◆ Task description ◆
For the records below, say how many lines contain the string "indicator". Give the number only.

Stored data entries
==================================================

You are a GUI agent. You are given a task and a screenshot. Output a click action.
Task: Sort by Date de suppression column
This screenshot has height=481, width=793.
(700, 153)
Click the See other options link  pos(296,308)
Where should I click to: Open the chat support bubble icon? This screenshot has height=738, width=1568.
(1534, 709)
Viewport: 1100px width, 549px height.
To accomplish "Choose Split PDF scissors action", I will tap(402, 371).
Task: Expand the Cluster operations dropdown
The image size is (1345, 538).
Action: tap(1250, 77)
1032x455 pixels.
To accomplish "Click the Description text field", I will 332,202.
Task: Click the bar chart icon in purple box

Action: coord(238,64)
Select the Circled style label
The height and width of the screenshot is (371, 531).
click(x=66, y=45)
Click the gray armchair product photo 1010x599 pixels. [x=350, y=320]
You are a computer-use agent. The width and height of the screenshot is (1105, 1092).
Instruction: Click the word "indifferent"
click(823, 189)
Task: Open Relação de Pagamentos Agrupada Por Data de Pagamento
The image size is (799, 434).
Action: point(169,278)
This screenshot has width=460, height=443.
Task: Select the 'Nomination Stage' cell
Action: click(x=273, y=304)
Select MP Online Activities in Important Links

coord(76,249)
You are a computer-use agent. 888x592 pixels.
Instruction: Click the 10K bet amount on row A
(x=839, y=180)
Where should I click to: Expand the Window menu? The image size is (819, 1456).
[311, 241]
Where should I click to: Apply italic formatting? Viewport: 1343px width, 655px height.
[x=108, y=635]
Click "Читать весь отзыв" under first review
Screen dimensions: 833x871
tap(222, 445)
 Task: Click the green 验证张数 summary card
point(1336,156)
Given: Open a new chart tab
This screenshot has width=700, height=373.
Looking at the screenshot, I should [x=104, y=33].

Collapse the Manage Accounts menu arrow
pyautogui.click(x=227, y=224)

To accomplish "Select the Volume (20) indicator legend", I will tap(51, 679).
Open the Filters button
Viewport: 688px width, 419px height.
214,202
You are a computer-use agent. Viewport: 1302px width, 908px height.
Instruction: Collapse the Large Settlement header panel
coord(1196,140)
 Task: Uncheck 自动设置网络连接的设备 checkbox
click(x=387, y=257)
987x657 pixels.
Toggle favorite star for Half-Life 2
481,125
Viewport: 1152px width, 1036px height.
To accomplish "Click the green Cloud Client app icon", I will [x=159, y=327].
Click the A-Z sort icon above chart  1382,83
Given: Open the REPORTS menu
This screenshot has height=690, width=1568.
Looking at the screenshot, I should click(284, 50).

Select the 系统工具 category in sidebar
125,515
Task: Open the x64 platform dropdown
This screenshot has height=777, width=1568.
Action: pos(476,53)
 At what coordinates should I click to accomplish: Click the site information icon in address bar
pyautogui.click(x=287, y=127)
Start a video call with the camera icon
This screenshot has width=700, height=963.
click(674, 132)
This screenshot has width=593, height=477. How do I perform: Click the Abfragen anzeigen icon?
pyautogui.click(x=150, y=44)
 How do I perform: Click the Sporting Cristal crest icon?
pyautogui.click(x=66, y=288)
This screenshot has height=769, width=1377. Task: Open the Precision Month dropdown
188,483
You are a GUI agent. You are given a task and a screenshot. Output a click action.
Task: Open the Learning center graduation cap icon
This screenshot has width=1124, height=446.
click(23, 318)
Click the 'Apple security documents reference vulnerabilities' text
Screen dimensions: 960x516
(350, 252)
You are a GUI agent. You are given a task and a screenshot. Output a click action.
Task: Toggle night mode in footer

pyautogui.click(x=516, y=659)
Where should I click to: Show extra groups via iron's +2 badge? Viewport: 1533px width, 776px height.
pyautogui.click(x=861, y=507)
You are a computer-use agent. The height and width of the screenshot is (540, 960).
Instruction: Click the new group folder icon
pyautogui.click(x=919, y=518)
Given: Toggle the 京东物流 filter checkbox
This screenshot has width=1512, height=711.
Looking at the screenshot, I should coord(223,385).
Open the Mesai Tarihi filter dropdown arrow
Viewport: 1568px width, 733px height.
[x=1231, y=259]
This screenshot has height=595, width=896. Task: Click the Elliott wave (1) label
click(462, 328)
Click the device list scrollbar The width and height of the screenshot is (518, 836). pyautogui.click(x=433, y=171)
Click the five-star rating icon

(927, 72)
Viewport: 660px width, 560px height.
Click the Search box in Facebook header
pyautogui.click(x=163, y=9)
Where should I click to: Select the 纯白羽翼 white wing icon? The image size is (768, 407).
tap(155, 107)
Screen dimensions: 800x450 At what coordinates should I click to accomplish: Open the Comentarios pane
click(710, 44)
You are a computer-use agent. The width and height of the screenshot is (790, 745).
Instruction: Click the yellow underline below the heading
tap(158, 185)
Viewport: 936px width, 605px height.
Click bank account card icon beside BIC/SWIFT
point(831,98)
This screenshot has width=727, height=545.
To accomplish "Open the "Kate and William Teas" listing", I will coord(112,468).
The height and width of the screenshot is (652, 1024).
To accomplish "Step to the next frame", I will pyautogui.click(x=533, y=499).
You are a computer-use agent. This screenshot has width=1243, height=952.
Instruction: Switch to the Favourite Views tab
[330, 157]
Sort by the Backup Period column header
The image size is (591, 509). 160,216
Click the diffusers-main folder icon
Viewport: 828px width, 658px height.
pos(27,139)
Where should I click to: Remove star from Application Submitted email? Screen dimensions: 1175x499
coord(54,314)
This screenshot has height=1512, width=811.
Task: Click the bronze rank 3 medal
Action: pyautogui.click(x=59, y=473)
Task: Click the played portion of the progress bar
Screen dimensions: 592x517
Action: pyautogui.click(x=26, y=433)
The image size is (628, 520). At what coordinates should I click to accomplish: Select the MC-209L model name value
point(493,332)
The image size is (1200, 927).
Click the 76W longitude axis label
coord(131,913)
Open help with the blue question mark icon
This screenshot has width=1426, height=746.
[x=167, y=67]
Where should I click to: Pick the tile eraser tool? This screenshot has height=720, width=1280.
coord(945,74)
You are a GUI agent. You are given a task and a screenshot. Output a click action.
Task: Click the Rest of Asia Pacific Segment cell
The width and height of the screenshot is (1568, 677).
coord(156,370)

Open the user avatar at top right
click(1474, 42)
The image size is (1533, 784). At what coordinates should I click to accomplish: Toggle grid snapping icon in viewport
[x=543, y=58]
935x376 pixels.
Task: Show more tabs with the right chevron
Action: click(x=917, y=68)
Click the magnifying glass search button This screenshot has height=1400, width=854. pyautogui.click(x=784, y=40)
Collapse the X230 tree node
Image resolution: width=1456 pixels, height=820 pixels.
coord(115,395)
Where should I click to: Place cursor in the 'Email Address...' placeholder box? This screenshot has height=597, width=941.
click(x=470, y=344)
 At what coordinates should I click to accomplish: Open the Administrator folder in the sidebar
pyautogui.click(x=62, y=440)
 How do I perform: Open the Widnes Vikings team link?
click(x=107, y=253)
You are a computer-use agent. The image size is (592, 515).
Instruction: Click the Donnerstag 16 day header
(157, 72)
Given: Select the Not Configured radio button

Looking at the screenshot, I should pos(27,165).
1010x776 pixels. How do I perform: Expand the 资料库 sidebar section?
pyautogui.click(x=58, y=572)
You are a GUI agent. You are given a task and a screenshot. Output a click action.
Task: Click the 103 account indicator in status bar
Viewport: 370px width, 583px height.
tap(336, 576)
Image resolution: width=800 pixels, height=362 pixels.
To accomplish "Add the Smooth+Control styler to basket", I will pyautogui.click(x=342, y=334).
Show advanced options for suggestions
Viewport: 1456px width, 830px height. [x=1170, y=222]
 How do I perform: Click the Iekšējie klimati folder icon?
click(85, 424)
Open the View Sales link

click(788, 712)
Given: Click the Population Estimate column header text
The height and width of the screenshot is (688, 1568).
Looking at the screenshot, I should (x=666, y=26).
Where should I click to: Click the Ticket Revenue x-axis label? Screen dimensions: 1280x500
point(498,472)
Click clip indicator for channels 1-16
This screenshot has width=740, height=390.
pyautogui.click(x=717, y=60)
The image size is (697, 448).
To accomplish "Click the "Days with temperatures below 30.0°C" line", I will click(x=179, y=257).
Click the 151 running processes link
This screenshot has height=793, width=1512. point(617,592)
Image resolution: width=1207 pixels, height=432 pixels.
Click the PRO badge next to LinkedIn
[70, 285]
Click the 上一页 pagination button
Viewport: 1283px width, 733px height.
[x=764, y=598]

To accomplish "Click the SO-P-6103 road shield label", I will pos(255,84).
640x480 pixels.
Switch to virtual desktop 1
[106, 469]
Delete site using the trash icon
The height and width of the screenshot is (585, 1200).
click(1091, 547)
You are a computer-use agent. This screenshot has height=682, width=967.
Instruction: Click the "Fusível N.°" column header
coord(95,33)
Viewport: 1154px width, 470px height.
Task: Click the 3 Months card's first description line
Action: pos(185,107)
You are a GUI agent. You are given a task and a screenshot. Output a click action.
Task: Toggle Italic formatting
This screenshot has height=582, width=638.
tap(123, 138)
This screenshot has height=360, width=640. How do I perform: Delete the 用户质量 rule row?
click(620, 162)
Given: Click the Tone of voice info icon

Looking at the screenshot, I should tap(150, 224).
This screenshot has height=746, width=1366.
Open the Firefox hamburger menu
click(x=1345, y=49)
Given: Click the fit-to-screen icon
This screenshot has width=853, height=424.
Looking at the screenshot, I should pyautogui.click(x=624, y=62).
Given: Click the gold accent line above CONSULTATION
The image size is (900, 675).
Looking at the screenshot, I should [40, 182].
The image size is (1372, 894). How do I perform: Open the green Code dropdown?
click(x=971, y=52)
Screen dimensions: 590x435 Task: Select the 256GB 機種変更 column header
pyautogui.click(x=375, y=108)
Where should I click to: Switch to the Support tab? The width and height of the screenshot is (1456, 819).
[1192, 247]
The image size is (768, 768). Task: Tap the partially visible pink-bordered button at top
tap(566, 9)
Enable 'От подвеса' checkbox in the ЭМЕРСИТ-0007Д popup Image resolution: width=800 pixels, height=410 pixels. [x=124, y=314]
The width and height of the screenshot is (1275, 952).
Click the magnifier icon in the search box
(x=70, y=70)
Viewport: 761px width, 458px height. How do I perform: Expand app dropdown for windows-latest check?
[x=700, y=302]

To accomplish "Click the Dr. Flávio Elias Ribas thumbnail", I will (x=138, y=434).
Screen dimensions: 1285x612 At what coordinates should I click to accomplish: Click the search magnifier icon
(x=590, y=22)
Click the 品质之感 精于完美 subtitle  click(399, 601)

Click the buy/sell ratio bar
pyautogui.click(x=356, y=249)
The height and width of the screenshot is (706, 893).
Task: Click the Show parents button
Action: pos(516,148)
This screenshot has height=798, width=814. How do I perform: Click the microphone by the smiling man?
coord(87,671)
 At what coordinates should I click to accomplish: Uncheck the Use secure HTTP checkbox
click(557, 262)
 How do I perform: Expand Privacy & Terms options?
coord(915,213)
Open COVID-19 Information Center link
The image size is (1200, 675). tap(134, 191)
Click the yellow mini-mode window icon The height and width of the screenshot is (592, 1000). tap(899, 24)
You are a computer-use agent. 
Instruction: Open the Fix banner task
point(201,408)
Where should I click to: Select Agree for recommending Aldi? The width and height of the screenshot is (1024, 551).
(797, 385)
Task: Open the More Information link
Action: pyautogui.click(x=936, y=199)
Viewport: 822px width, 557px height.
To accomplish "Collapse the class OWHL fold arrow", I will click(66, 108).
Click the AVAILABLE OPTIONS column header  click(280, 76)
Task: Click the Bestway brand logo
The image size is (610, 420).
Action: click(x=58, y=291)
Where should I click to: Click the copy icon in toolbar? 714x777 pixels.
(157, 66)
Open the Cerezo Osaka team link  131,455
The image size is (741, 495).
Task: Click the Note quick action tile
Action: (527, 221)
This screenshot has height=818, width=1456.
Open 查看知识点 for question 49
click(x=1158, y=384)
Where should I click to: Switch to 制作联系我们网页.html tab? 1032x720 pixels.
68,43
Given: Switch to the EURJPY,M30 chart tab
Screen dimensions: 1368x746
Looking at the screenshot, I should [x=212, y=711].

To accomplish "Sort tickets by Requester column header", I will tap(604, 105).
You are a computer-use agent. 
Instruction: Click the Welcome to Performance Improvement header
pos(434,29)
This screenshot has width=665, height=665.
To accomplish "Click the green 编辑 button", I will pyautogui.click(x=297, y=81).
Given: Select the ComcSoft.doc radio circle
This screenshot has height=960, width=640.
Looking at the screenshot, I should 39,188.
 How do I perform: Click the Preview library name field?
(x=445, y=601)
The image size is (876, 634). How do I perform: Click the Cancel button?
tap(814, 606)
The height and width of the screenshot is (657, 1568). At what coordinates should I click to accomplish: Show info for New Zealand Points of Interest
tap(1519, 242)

==================================================

◆ Final answer ◆
3